Preventive health toolkit aims to increase pet health and veterinary practice visits
Program offers online survey followed by strategic tools to guide veterinarians.
Oct 01, 2012
The dentist's receptionist won't let you leave the office without scheduling your next appointment. And Ron DeHaven, DVM, MBA, executive vice president of the American Veterinary Medical Association (AVMA) and chairman of the Partnership for Preventive Pet Healthcare, thinks the veterinary profession can learn from that model. Dentistry used to be about "filling and drilling," he says. "Now it's all about prevention—that's what most of the visits today are about."
That's what the Partners for Healthy Pets toolkit is all about too. The Partnership for Preventive Pet Healthcare, made up of the AVMA, the American Animal Hospital Association (AAHA) and more than 20 animal healthcare companies, unveiled the Partners for Healthy Pets tools in August to provide resources for increasing preventive pet healthcare visits.
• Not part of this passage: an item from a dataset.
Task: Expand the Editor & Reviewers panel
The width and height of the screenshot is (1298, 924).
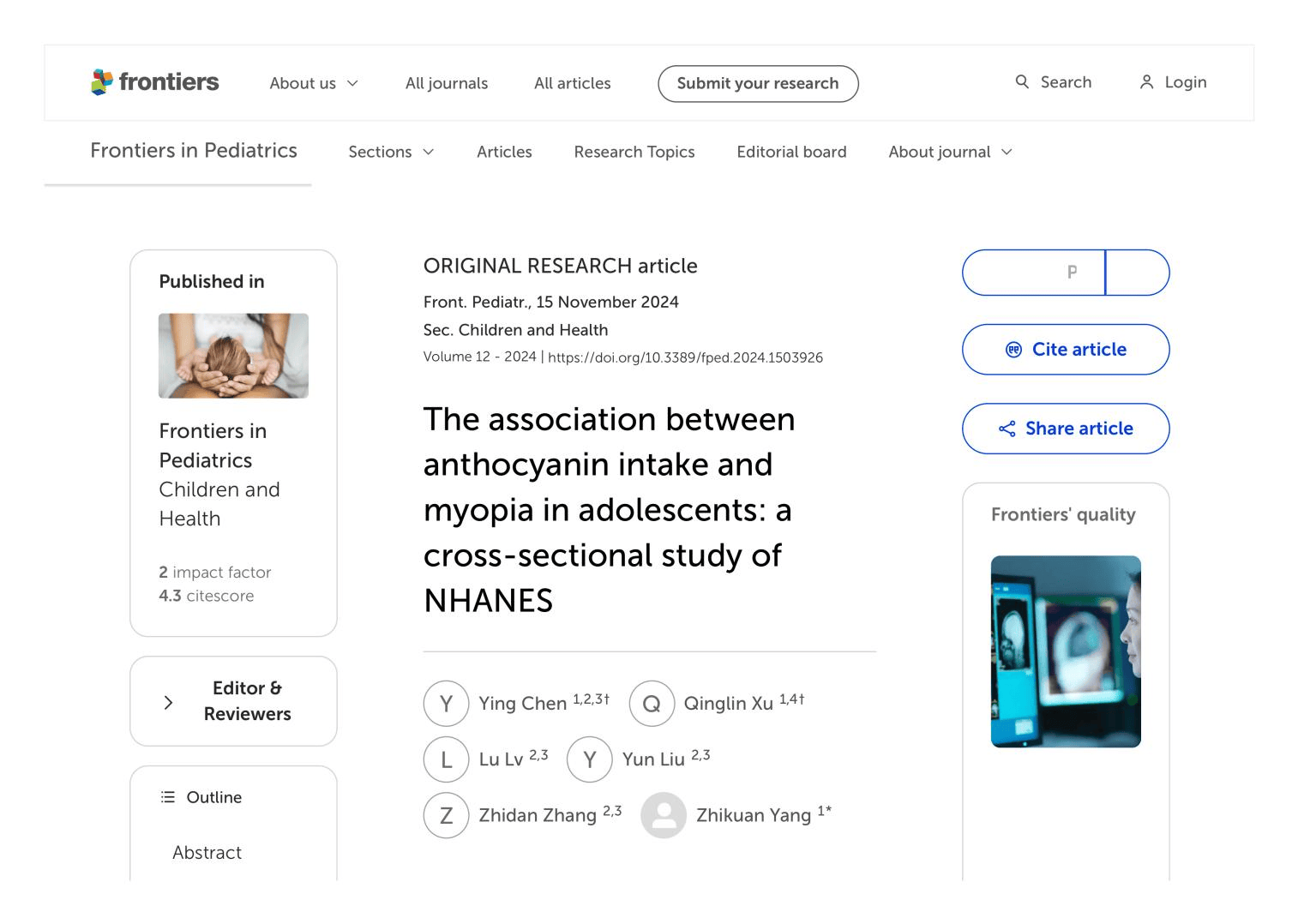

The program is free to AVMA and AAHA members.
By the end of next year, more than $8 million will have been invested by the Partnership sponsors in the development and marketing of the Partners for Healthy Pets toolbox. "They [the tools] are free to the veterinary practice to use them—it does not mean that they're not valuable," DeHaven says. At the end of August, 600 practices were accessing the tools.
By using The Opportunity with clients, veterinarians can get a glimpse into the minds of pet owners and team members, DeHaven says. Diane Eigner, VMD, owner of The Cat Doctor, a feline practice in Philadelphia, participated in a pilot of the online survey last fall. Although she'd wanted to survey her clients before, something always stopped her, she says. "I wanted to do it for a long time but didn't have the courage," she says. With The Opportunity, she felt like she had nothing to lose and went for it.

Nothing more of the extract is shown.